__ACTION ITEM__. The whole listing, apart from its images, should be restated word for word.

--- INFORMATION GIVEN Enclosed Below ---

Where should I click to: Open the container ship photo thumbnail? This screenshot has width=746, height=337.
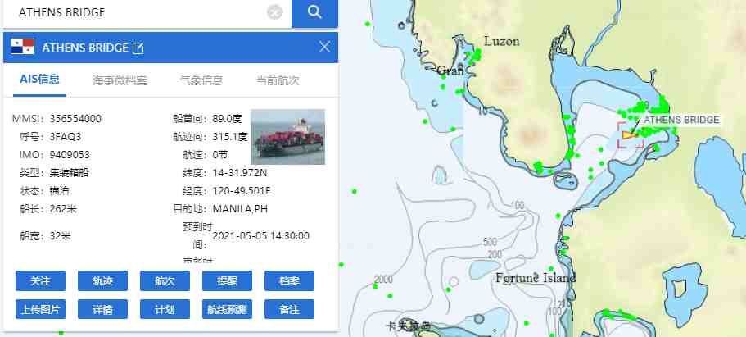click(288, 137)
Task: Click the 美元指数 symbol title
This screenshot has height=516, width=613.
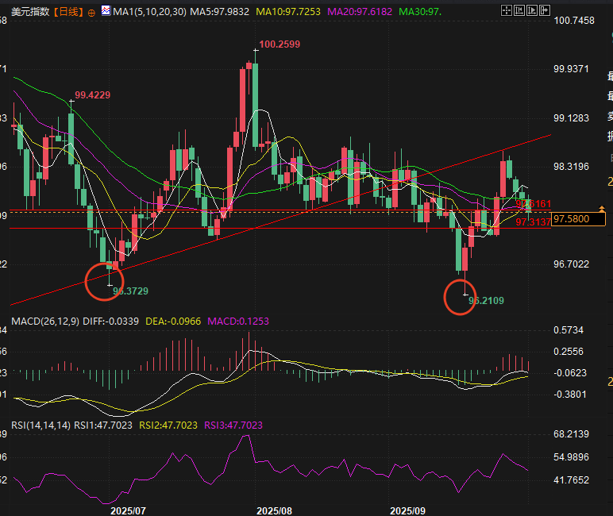Action: (29, 13)
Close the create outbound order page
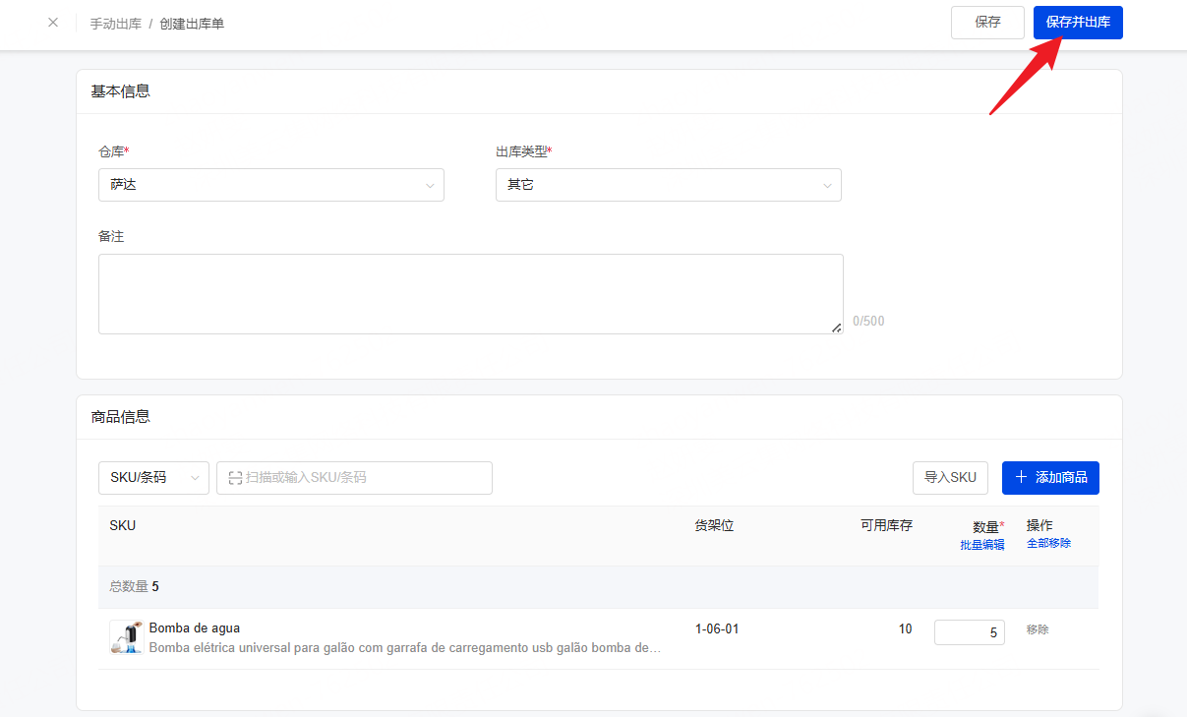This screenshot has width=1187, height=717. pyautogui.click(x=53, y=23)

--- End of Enclosed INFORMATION GIVEN ---

__RESPONSE TO THE EXERCISE__.
Where should I click to: Open the container ship photo thumbnail? This screenshot has width=746, height=337.
click(288, 137)
Task: Click the 美元指数 symbol title
This screenshot has height=516, width=613.
Action: (29, 13)
Close the create outbound order page
This screenshot has width=1187, height=717. pyautogui.click(x=53, y=23)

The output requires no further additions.